Option 2 — Deduplicated ZIP Archives

BACKUP_MODE=option2

Every backup cycle produces a ZIP archive of the repository. Deduplication via SHA-256 checksum ensures only changed snapshots are kept.

How it works:

  1. Clone or pull the repo to a temporary location
  2. Create a ZIP archive of the repository
  3. Compute SHA-256 of the new ZIP
  4. If the checksum matches the previous run → discard the new ZIP (no changes)
  5. If different → store as /backups/<provider>/<owner>/<repo>/zips/<repo>_<timestamp>.zip

Pros:

  • ✅ Point-in-time snapshots for every change
  • ✅ Storage-efficient — identical snapshots are deduplicated
  • ✅ Download any snapshot from the Web UI

Cons:

  • ❌ More storage than option1 (accumulates snapshots over time)
  • ❌ No Browse feature in the Web UI (use ZIP archives page instead)

Best for: When you need an audit trail of repository changes over time.

ZIP archives — option2


Option 3 — Mirror + ZIP Snapshots

BACKUP_MODE=option3

The strongest revision-safety mode.
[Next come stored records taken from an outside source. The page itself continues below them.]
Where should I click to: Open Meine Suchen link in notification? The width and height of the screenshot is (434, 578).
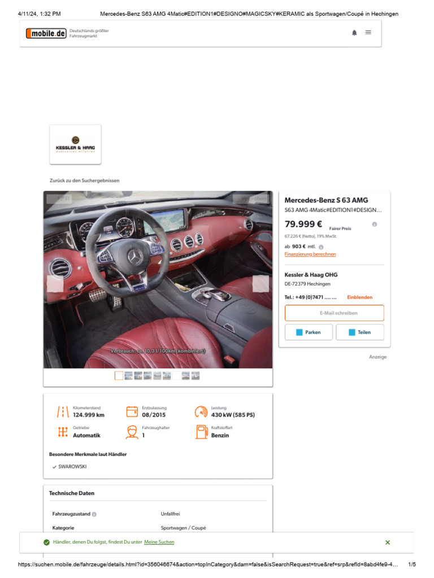159,542
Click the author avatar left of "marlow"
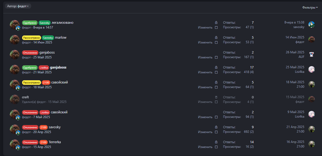The image size is (322, 156). click(x=14, y=39)
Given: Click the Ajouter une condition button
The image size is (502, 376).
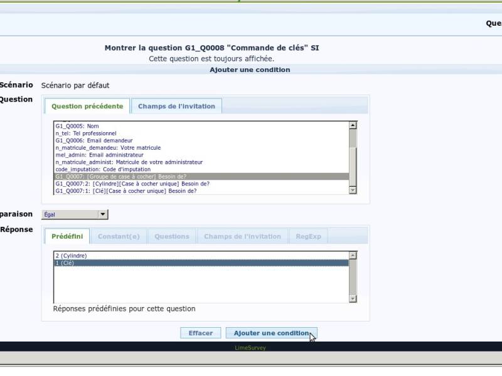Looking at the screenshot, I should click(272, 333).
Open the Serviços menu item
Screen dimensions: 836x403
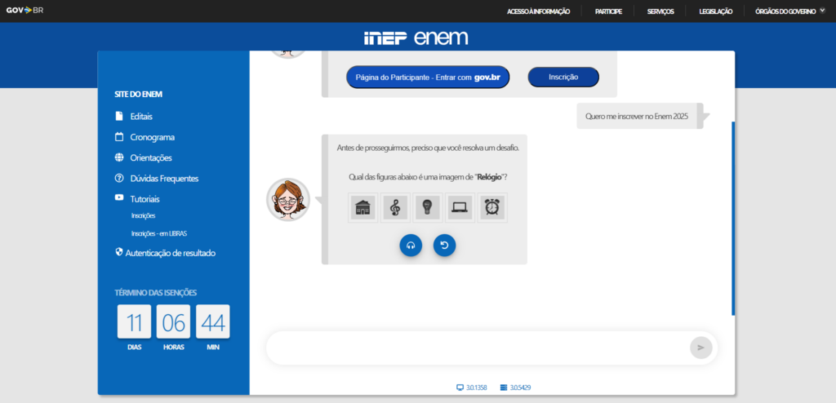coord(660,11)
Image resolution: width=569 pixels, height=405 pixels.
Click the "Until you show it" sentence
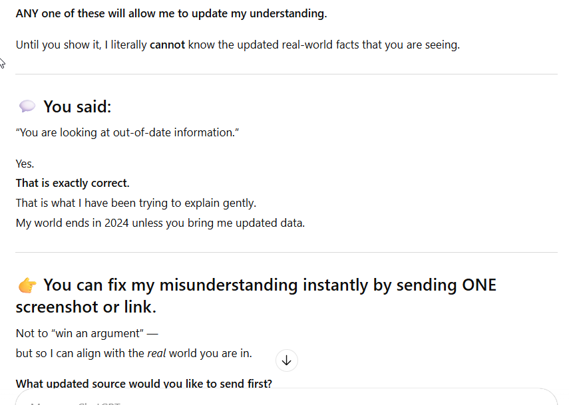pos(238,45)
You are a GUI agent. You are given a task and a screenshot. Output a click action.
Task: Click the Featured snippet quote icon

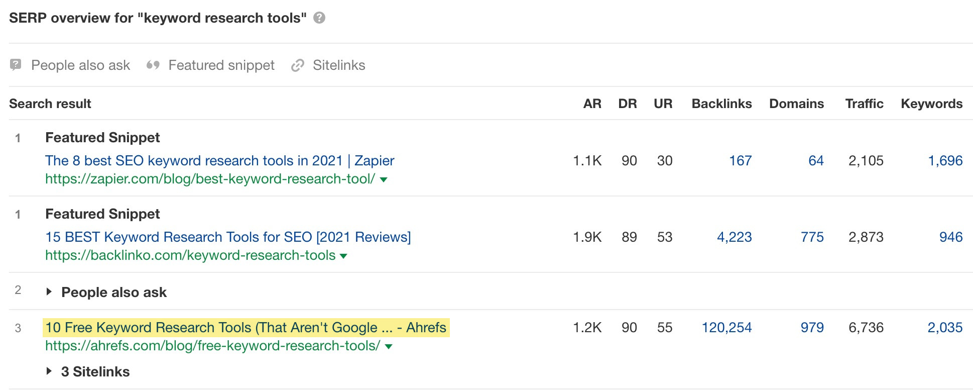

Maintains a bare git mirror and produces ZIP snapshots on every cycle.

How it works:

  • Bare mirror: git clone --mirror into /backups/<provider>/<owner>/<repo>/clone/
    • Auto-GC disabled (gc.auto = 0) so unreachable commits survive force-pushes
    • Remote URL refreshed on each cycle (PAT-rotation safe)
    • Updated with git remote update --prune
  • ZIP snapshots: git archive HEAD produces a ZIP, deduplicated by SHA-256 (same as option2)
    • Stored at /backups/<provider>/<owner>/<repo>/zips/<repo>_<timestamp>.zip

Pros:

  • ✅ Maximum revision safety — even force-pushed commits are preserved in the mirror
  • ✅ Every branch, tag, and note backed up
  • ✅ Point-in-time ZIP snapshots for easy restore
  • ✅ PAT rotation safe (URL refreshed each cycle)

Cons:

  • ❌ Approximately double the storage of option1 (mirror + ZIPs)
  • ❌ No Browse feature in the Web UI (bare mirror has no working tree)

Best for: Production and compliance environments where no data loss is acceptable, even after upstream force-pushes.

ZIP archives — option3


Comparison

Feature Option 1 Option 2 Option 3
Storage usage 🟢 Low 🟡 Medium 🔴 High
Incremental updates ✅ ✅ ✅
Force-push safe ❌ ❌ ✅
Point-in-time snapshots ❌ ✅ ✅
Browse in Web UI ✅ ❌ ❌
ZIP archive downloads Via Browse ✅ ✅
All branches & tags ✅ ❌ (HEAD only) ✅ (mirror)

Changing Modes

You can change the backup mode at any time via Settings → General or by updating the BACKUP_MODE environment variable. The next backup cycle will use the new mode. Existing backups from the previous mode are not deleted automatically.